### EXERCISE BRIEF
Can you reproduce the Python notes below word for word, from "- when doing" to "x = range(0, 10)"?

# Notes

- Resilient Distributed Datasets
    - big set of objects
    - keep each slice in many different computers
    - immutable, not designed for read/write
    - lazy operations

### Shared Spark Variables

- Broadcast variables 
    - copy is kept at each node
- Accumulators
    - you can only add; main node can read

### Functional programming in python

- Functional tools in python
    - map (applies function to list, returns results to new list)
    - filter
    - reduce 
    - lambda
    - itertools (chain, flatmap)

### Map in Python

- Apply an operation to each element of a list, return a new list with the results

In [2]:
# example of how map works
def add1(x):
    return x+1

list(map(add1, [1, 2, 3]))

[2, 3, 4]

### Filter in Python

- select only certain elements from a list

In [4]:
# example of filter
a = [1, 2, 3, 4]

def isOdd(x):
    return x%2 == 1

list(filter(isOdd, a))

[1, 3]

### reduce in Python

- applies a function to all pairs of elements of a list; returns one value, not a list

In [10]:
a = range(1, 5)
list(a)

def add(x, y):
    return x + y

from functools import reduce
reduce(add, a)

10

### Lambda in Python

- when doing map/reduce/filter, we end up with many tiny functions
- lambdas allow us to define a function as a value, without giving it a name

In [20]:
# example of lambda
x = range(0, 10)

x = map(lambda x: x+1, x)

list(x)

[1, 2, 3, 4, 5, 6, 7, 8, 9, 10]

### More exercises

In [21]:
# given
a = [(1,2),(3,4),(5,6)]

In [23]:
# write an expression to get only the second elements of each tuple
list(map((lambda t: t[1]), a))

[2, 4, 6]

In [28]:
# write an expression that adds up the second elements
reduce((lambda x,y: x+y), map((lambda t: t[1]), a))

12

In [29]:
# write an expression that returns the odd numbers and 
reduce((lambda x,y: x+y), filter(isOdd, map((lambda t: t[0]), a)))

### RECORD LIST
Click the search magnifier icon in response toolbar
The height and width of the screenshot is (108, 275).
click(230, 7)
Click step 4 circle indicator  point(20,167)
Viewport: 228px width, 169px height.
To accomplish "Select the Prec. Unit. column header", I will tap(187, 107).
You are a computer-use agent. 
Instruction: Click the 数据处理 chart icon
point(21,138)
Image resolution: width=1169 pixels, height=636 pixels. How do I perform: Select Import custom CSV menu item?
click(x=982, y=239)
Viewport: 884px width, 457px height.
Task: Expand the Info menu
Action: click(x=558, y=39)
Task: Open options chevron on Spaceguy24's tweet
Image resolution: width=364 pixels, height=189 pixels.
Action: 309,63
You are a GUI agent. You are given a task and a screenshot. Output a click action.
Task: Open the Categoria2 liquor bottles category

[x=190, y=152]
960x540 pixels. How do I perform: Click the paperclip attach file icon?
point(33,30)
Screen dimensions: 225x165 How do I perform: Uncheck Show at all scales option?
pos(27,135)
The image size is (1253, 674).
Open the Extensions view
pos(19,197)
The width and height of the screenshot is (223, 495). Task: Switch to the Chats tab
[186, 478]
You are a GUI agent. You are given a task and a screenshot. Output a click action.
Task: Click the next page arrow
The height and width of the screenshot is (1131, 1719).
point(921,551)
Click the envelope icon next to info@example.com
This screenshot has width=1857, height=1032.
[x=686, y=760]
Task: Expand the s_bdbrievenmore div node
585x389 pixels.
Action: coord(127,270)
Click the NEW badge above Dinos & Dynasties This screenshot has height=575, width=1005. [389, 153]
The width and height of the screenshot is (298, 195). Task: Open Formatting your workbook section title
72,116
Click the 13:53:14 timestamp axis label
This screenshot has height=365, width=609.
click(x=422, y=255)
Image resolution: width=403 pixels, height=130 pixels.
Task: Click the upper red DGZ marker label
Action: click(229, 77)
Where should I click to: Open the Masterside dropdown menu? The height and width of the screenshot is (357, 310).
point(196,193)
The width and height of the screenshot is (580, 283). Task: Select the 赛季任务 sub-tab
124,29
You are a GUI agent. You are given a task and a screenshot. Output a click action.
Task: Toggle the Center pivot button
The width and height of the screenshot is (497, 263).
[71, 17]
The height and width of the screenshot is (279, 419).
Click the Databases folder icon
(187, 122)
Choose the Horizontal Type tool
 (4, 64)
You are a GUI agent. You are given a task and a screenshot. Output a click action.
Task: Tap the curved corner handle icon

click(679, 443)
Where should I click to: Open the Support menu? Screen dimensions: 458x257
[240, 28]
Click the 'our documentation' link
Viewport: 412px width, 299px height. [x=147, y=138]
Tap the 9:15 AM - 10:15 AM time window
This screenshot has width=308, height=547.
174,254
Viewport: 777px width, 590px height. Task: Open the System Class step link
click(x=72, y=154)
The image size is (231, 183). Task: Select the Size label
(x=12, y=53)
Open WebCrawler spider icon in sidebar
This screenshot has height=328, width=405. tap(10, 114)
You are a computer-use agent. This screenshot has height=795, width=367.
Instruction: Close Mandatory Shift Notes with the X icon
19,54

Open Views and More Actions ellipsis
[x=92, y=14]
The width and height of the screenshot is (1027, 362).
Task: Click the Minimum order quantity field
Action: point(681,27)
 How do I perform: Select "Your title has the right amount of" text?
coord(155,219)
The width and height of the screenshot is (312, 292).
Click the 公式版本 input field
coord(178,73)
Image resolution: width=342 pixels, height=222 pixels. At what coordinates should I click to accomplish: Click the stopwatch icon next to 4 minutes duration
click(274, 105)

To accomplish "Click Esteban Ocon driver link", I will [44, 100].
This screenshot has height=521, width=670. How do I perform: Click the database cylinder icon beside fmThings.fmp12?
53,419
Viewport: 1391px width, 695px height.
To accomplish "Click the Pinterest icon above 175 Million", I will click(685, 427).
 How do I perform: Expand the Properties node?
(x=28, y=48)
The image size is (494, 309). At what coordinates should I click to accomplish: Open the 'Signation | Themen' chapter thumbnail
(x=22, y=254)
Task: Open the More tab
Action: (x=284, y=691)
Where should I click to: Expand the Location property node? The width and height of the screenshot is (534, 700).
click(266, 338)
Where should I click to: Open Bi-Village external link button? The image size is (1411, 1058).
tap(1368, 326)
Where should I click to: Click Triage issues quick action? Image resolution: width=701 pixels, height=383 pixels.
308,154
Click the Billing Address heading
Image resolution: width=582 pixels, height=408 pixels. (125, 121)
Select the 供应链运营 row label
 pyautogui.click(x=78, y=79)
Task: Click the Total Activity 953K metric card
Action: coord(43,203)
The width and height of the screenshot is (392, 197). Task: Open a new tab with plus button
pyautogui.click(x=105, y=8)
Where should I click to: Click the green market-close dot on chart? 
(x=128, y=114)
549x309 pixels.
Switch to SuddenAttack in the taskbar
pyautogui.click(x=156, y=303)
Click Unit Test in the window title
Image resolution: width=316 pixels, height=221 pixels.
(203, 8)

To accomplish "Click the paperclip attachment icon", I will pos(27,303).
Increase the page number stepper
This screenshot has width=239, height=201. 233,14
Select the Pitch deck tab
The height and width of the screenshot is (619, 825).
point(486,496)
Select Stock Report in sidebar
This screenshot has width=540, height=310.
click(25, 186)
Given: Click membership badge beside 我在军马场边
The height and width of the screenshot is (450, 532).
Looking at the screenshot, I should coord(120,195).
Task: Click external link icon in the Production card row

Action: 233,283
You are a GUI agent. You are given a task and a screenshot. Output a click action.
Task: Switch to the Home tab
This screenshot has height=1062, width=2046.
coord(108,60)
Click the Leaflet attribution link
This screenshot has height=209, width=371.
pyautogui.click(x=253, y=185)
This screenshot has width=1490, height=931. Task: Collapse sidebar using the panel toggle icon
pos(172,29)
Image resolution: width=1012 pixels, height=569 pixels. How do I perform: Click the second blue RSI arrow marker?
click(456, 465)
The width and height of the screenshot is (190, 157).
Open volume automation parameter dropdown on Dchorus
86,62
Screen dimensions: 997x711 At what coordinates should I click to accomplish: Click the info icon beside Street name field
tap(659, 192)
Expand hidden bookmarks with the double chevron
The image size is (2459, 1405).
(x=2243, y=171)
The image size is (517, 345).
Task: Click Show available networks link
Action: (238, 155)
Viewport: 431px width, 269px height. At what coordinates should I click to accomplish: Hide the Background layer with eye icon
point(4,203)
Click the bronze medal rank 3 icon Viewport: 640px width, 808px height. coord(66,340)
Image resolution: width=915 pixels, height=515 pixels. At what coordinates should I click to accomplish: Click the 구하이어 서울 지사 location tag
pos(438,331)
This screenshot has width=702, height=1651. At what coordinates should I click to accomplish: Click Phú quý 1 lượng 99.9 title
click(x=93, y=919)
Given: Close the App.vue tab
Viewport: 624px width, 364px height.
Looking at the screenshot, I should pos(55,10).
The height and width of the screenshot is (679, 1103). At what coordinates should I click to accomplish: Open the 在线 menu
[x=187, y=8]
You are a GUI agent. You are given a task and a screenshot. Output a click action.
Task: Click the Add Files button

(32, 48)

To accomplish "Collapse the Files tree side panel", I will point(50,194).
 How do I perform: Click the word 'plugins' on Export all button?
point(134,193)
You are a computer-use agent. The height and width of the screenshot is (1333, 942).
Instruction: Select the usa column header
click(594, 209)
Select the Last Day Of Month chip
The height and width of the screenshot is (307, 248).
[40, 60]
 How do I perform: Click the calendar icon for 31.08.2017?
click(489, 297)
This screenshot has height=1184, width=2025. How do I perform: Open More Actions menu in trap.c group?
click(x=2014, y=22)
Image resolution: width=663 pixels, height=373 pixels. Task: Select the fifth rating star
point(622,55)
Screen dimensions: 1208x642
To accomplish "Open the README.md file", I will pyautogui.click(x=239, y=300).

### WORKED SOLUTION
- when doing map/reduce/filter, we end up with many tiny functions
- lambdas allow us to define a function as a value, without giving it a name

In [20]:
# example of lambda
x = range(0, 10)